Collected data:
* * * * *

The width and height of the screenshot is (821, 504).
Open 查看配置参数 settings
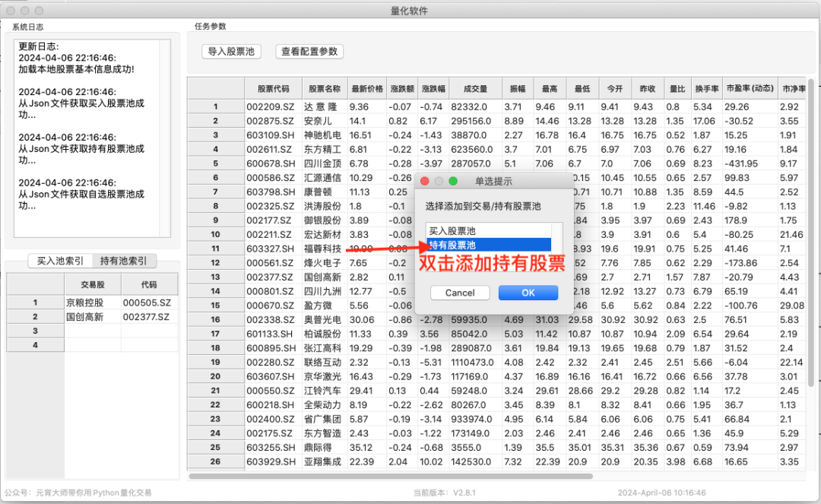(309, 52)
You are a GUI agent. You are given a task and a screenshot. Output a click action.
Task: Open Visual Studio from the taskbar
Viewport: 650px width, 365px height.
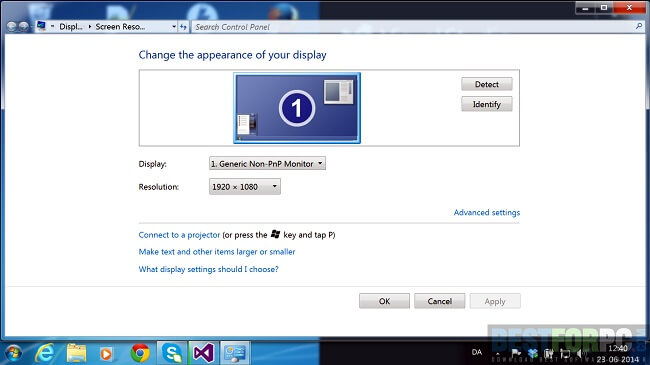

* * * * *

Would you retype every line shown above exactly, leaving the pictures aside?

The width and height of the screenshot is (821, 504).
Open 查看配置参数 settings
(309, 52)
You are a GUI agent. You are given a task and a screenshot. Output a click action.
Task: Open Visual Studio from the taskbar
Viewport: 650px width, 365px height.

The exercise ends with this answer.